純粋でないものを純粋でないものとして知り、純粋なものを純粋なものとして知ることは知識[ニャーナ]です。

真実でないものを偽りと知り、真実を真実として知ることもニャーナです。

真実[サッテャ]をサッテャとして知ることもニャーナで、頼ってあるもの[ミッテャー]をミッテャーとして知ることもニャーナなのです。

知識はまさに対象物そのものの真実で、意志に頼っていません。

知識はこうあるべきだと、 私が決めることもできません。

私は、ただあるがままに見ることだけができるのです。

どんな知識も 私の意志により、変更されたりし得ません。

意志は知識を追い求める様させることはできますが、意志は物を知覚することに干渉できません。

ですからニャーナとカルマは全く違うのです。

アルジュナには「知識が自由にしてくれます。

だから、カルマをしなさい!」とクリシュナが言っている様に思えました。

「知識は良い。
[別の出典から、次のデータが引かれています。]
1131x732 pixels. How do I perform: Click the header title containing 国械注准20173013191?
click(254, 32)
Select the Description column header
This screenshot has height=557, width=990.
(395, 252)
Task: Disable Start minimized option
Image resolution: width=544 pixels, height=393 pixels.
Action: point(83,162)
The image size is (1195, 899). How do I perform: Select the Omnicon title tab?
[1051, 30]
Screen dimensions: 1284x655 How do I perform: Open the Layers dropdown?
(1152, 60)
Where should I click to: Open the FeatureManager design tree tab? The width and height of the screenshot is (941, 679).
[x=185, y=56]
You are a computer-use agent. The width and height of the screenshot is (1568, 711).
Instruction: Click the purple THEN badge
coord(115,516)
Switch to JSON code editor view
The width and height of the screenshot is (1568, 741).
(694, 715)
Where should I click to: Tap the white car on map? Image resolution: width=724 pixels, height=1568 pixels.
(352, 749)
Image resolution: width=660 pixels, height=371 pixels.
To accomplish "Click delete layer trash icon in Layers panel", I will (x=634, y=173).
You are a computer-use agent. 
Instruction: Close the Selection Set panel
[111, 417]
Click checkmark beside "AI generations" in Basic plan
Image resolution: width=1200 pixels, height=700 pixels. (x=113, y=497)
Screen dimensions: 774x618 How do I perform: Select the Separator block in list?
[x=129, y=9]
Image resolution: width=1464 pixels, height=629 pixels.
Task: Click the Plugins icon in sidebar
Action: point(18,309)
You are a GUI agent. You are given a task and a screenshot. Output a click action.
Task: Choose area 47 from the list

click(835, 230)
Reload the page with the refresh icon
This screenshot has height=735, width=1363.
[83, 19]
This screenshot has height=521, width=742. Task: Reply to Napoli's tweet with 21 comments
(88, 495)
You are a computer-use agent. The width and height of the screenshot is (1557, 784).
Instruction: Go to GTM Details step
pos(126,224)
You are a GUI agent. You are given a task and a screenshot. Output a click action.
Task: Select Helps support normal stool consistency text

カルマ・ヨーガも良い」と言われているように感じました。

それゆえ、アルジュナは一見矛盾しているクリシュナの言葉に混乱させられました。

これはラーマーヤーナの登場人物、プラハスタとラーヴァナの状況に似ています。

-

ラーヴァナはラーマの妻[シーター]を誘拐し、王であるラーマは、自らの手で相手に立ち向かいました。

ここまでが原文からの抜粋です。